▶ [Dataset records]:
━━━━━━━━━━

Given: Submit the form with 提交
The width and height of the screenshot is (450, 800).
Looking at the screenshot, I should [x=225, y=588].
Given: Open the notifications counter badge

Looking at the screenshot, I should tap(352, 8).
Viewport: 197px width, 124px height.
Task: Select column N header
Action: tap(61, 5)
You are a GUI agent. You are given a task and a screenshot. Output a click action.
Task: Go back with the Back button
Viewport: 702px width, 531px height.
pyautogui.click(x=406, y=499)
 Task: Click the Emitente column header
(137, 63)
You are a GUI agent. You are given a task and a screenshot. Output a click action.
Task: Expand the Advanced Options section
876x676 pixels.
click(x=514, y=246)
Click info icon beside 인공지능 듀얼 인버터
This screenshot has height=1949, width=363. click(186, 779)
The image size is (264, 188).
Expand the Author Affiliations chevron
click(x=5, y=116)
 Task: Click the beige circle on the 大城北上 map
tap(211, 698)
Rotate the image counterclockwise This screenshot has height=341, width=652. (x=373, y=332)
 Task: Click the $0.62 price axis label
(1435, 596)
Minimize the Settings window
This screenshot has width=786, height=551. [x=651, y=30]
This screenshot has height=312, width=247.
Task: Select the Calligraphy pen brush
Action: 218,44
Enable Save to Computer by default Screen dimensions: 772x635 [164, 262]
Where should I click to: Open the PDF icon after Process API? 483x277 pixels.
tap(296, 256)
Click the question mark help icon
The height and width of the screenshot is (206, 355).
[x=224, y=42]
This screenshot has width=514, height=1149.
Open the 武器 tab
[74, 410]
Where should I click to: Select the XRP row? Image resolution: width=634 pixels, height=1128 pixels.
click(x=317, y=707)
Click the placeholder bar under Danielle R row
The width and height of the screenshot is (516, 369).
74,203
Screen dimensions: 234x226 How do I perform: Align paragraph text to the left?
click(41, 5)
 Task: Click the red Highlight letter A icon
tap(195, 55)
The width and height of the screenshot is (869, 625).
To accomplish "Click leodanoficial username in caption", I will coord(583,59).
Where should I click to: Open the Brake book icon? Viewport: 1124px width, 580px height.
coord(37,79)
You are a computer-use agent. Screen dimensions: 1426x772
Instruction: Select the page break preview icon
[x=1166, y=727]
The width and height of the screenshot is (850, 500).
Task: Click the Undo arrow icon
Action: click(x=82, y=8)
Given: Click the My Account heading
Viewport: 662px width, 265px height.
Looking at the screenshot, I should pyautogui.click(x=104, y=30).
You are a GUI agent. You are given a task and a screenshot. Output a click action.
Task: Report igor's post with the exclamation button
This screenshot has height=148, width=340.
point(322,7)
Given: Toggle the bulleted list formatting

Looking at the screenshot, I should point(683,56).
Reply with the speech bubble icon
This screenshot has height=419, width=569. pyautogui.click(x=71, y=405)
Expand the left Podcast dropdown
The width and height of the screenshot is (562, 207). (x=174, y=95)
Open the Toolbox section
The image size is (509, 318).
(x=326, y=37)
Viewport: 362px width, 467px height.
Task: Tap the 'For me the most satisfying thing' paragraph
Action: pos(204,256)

━━━━━━━━━━

▶ [Required action]: Lines containing the word "section" are to be counted in the listing; state their number alone.

▶ [Answer box]: 2